Friday, Mar. 08, 1968
Woodstock to Manhattan
The nation's best-known Jesuit seminary, Woodstock College, last week announced plans to move from rural Maryland to Manhattan, as part of a proposed new interdenominational religious center. Rejecting an attractive offer of affiliation from Yale, Woodstock will be a partner with Columbia University and Union Theological Seminary and other institutions in establishing the center; the partnership will permit Jesuit students to attend courses at both Columbia and Union.

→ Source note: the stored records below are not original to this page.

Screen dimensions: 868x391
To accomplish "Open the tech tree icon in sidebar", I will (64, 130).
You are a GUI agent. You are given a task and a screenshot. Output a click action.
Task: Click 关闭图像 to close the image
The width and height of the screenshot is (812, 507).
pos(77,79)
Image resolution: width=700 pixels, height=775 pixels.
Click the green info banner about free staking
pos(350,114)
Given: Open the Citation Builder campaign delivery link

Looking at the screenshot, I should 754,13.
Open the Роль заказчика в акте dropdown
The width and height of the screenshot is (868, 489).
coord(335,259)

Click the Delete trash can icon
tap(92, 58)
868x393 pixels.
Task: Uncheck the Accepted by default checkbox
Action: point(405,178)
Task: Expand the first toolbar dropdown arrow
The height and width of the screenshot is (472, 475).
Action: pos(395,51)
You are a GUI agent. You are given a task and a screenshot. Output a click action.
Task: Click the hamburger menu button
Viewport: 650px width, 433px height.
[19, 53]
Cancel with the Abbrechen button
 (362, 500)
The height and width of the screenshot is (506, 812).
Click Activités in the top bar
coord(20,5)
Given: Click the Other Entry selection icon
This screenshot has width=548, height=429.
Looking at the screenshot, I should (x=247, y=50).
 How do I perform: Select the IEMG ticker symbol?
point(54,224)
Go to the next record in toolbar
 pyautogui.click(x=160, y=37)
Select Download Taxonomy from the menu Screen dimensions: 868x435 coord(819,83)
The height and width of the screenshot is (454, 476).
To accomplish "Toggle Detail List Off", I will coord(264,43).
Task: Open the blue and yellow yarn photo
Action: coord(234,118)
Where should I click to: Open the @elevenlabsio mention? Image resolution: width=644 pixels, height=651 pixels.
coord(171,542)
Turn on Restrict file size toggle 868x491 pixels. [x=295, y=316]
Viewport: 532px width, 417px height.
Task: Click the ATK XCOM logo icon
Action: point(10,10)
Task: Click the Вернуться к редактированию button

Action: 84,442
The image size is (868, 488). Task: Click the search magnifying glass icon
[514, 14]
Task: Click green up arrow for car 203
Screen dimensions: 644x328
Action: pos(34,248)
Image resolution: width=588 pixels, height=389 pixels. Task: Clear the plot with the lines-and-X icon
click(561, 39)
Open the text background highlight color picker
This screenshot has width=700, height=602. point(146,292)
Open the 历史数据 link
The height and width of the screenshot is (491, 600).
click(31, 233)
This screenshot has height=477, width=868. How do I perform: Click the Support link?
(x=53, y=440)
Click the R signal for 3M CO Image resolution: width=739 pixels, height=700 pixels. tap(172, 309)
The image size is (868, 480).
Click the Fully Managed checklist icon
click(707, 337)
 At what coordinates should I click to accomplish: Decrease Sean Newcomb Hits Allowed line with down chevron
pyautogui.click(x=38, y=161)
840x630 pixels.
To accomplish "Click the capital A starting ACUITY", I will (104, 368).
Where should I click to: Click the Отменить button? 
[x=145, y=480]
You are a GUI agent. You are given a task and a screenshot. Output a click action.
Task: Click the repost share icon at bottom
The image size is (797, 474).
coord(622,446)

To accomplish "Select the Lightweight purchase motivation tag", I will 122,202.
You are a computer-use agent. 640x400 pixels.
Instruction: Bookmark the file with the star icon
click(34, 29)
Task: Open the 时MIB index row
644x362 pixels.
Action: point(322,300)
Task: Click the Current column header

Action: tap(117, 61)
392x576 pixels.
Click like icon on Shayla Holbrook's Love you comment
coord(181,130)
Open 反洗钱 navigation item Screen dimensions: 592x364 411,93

The Woodstock decision was not only the latest and most significant example of ecumenical merger involving U.S. seminaries (TIME, Dec. 29); it also indicated the extent to which Roman Catholics are now interested in gaining the benefits of a Protestant theological education. Yale Divinity School now has 15 Catholics among its 325 students, while the Methodists' Wesley Theological Seminary in Washington D.C. with an enrollment of 248 has 35 Catholic students. Harvard's nondenominational Divinity School counts 33 Catholics in its enrollment of 350. The most striking increase is at the University of Chicago Divinity School, where the Catholic population has grown from fewer than half a dozen students four years ago to 64 today, in a total enrollment of 432. In fact, Catholics now constitute the largest single denominational bloc at the school.